Warum nur belassen es Lowery und Hosseinpour (die auch Bühne und Kostüme verantworten) bei der kreiselnden, wahlweise bewaldeten oder leer geräumten Drehbühne und bescheiden sich bei Alcinas Zauberhöhle mit Theaternebel vor Eisernem Vorhang? Warum die Entpolitisierung des Liebeskriegs zwischen Heiden und Christen? Warum macht der liebeswütige Orlando als bärtiger Waldschrat und nach seiner Heilung als Polizist eine so dämliche Figur? Warum all die Verkleidungen? Die Schäferin trägt Förstersjacke und Faltenrock, der LetheFährmann kommt als Schlafmütze des Wegs, Rodomonte wütet in Piratenkluft herum, während Angelica und Alcina die Wahl zwischen kleinem Schwarzen und Miss-Asien-Robe haben. Und warum erneut die choreografierte Gestik, die abgezirkelte Zeichensprache?

Die brillante Marlis Petersen als Angelica jedenfalls muss bei ihren herzergreifenden Arien wie ferngesteuert über die Bühne tappen. Alles so uneigentlich hier: Lowery undHosseinpour lassen die Marionetten tanzen, Aufziehpuppen im Vergnügungspark. Neben Petersens geschmeidig-souveränem Sopran kann nur Sunhae Im als Eurilla den V-Effekten der Regie Momente der Wahrheit abtrotzen – wenn sie etwa ihre vermeintliche Arglosigkeit so kokett wie geschickt als weibliche Waffe einsetzt und mit glasklar-pfiffiger Diktion die Männer austrickst. Alle anderen verblassen daneben: das unkontrollierte Timbre von Alexandrina Pendatchanska (Alcina), der schwächelnde Tenor von Magnus Staveland (Mendoro), der brave Tom Randle (Orlando), der wackere Rodomonte des Pietro Spagnoli und der sich angestrengt durch seine PasqualePartie kalauernde Victor Torres.

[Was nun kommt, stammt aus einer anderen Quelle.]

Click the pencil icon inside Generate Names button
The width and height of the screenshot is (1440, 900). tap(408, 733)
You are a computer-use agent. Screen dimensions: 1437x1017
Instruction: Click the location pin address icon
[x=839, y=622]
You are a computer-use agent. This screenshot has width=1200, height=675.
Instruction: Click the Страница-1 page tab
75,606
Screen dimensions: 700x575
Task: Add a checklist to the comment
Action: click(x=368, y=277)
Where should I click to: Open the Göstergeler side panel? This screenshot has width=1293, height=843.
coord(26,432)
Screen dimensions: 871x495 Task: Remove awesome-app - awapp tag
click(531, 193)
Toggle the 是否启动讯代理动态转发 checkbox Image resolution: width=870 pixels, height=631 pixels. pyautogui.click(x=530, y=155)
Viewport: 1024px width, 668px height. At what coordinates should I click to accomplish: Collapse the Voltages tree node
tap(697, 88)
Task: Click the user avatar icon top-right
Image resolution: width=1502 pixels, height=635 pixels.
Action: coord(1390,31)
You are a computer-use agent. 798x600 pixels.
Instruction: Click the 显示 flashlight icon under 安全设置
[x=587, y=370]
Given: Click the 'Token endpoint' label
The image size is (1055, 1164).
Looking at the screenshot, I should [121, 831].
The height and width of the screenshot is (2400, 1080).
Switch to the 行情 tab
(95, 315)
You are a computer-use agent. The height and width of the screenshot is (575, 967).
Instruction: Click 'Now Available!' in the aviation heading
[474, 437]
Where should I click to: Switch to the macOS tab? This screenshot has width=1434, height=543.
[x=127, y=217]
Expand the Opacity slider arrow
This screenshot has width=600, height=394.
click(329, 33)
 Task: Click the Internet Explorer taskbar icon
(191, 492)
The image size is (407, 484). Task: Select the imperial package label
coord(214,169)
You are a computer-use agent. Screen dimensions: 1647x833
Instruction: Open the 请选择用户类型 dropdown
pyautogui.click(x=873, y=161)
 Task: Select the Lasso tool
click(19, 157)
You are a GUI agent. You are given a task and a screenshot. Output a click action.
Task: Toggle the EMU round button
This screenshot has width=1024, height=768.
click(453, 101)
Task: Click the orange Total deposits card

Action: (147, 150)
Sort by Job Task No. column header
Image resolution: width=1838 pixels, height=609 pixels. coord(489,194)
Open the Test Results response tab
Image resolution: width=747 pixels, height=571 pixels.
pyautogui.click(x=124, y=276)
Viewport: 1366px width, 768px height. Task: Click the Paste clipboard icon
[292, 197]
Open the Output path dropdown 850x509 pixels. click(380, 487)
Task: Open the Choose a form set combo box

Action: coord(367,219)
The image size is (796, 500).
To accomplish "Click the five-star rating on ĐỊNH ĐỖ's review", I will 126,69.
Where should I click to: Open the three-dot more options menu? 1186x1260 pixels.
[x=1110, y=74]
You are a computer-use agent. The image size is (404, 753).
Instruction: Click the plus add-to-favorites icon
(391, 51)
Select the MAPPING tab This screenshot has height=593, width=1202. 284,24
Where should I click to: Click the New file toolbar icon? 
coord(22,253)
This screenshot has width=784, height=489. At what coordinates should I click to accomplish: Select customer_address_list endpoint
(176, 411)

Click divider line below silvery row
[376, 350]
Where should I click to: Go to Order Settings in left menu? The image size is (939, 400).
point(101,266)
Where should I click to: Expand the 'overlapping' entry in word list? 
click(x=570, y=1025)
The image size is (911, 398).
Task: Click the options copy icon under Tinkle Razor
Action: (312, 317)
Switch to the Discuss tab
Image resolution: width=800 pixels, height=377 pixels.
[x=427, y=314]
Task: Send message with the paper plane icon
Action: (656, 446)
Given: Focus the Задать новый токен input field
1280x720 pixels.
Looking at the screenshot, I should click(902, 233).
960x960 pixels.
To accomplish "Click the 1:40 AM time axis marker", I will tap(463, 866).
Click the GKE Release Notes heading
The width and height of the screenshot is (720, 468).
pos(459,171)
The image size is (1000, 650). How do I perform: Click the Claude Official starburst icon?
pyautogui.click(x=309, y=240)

Ein Missverständnis, diese Gliederpuppenstube. „Orlando Paladino“ ist mehr als die Parodie barocker Spieldosenmechanik. Die Mischung aus galantem, heroischem und burleskem Stil führt nämlich zu der Einsicht, wie dicht Selbstironie und Seelendramatik beieinander liegen, wie nahe Haydn hier weniger an „Don Giovanni“ als an Mozarts „Zauberflöte“ heranreicht. René Jacobs macht das augen- und ohrenfällig.

Von der urkomisch aufstampfenden Schicksalsouvertüre bis zur Happy-EndParodie, dem Finale „Liebt immer den, der euch liebt“, besagt die Musik: Oper ist unmöglich, ist Heimsuchung und Exorzismus, Verwirrung und Aufklärung, Panikattacke und Schmerzlinderung – und zwar mitten in der Pappmaché-Kulisse. Oper ist beides, des Wahnsinns fette und nette Beute. Zum Totlachen eigentlich. Das Premierenpublikum fand allerdings kaum Anlass zur Heiterkeit.

Jacobs und die Freiburger präsentieren eine hochsensible, erfrischend vitale Musik, die sich ehrlich macht. All das Pochen und Seufzen, Stocken und Stottern, die bangen Sekundreibungen in den Rezitativen und die Hysterie der Koloraturarien entlarven den Gesang als Angsttherapie, als das berühmte Pfeifen im Wald. Auch das ist beides: authentischer Ausdruck und Ritual. Davon hätte man gerne etwas gesehen, ob mit oder ohne Tannen.